**GIVEN PROBLEM:** Print the lines from the one containing "The image size" through the one containing "click(x=346, y=199)", including both, and leave out the pictures.

**DATA SUPPLIED:**
/---

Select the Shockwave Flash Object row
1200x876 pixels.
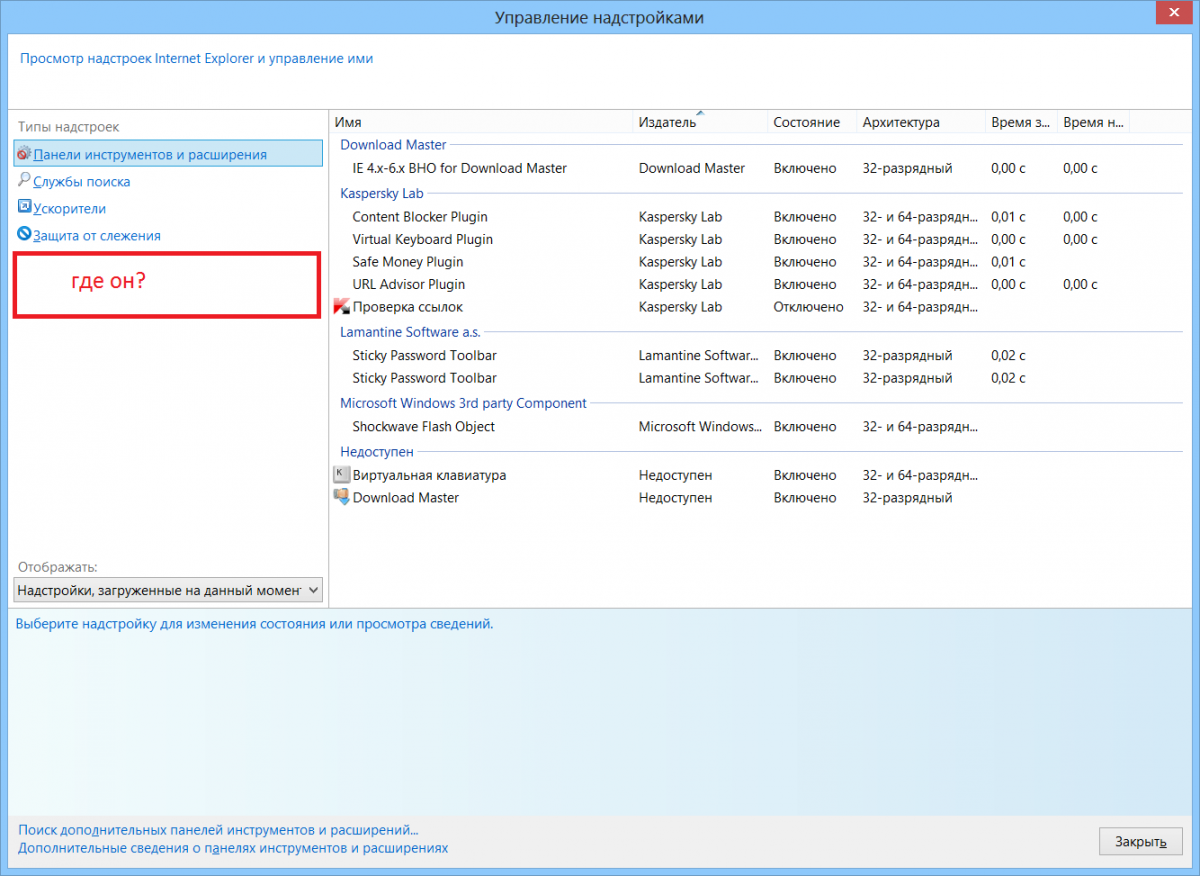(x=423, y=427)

\---
/---

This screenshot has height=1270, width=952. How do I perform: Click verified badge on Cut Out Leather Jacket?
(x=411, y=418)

\---
/---

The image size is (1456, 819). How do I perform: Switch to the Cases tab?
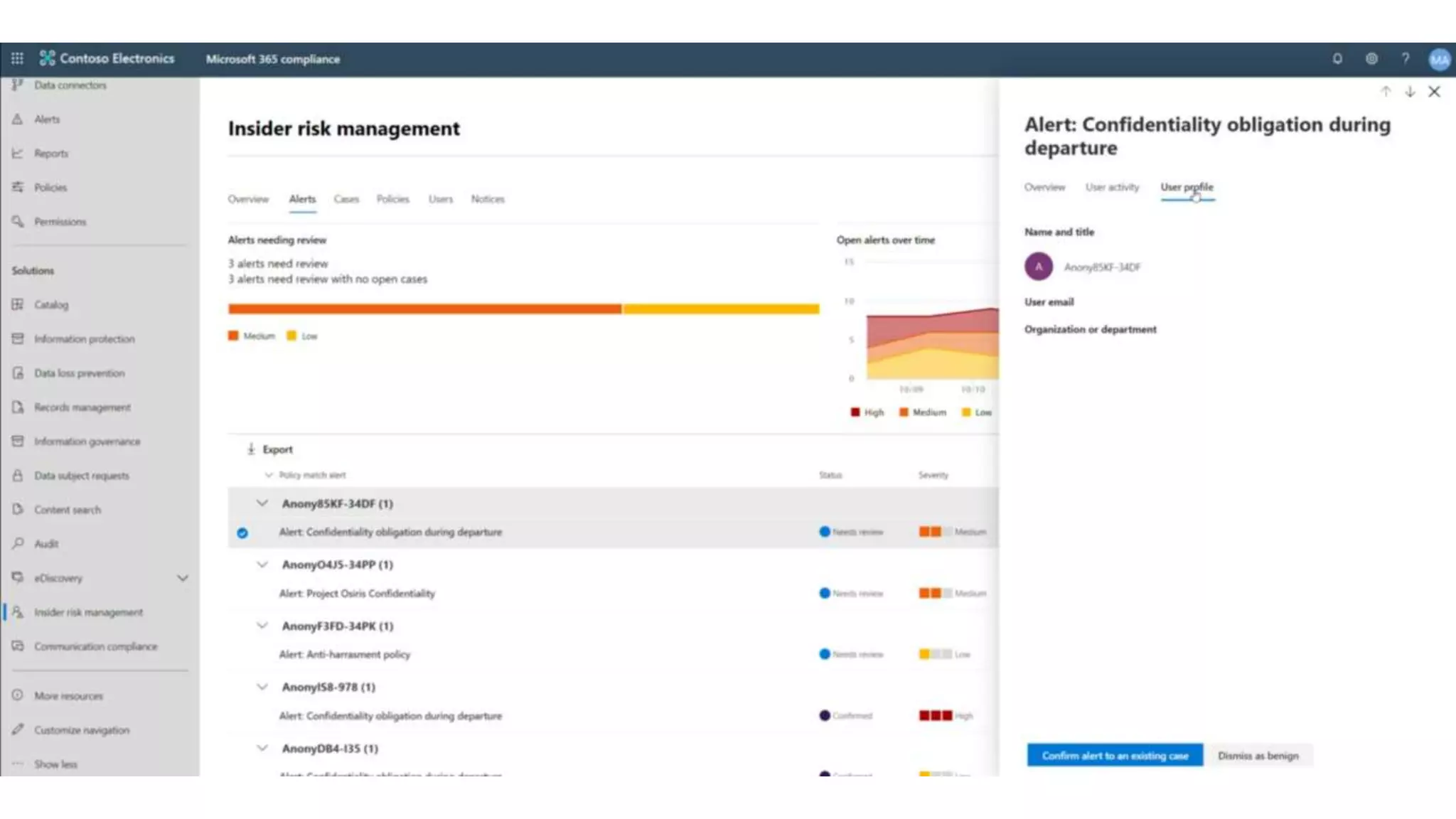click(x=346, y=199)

\---

**RESULT OF THE EXERCISE:**
The image size is (1456, 819). How do I perform: Switch to the Cases tab?
click(x=346, y=199)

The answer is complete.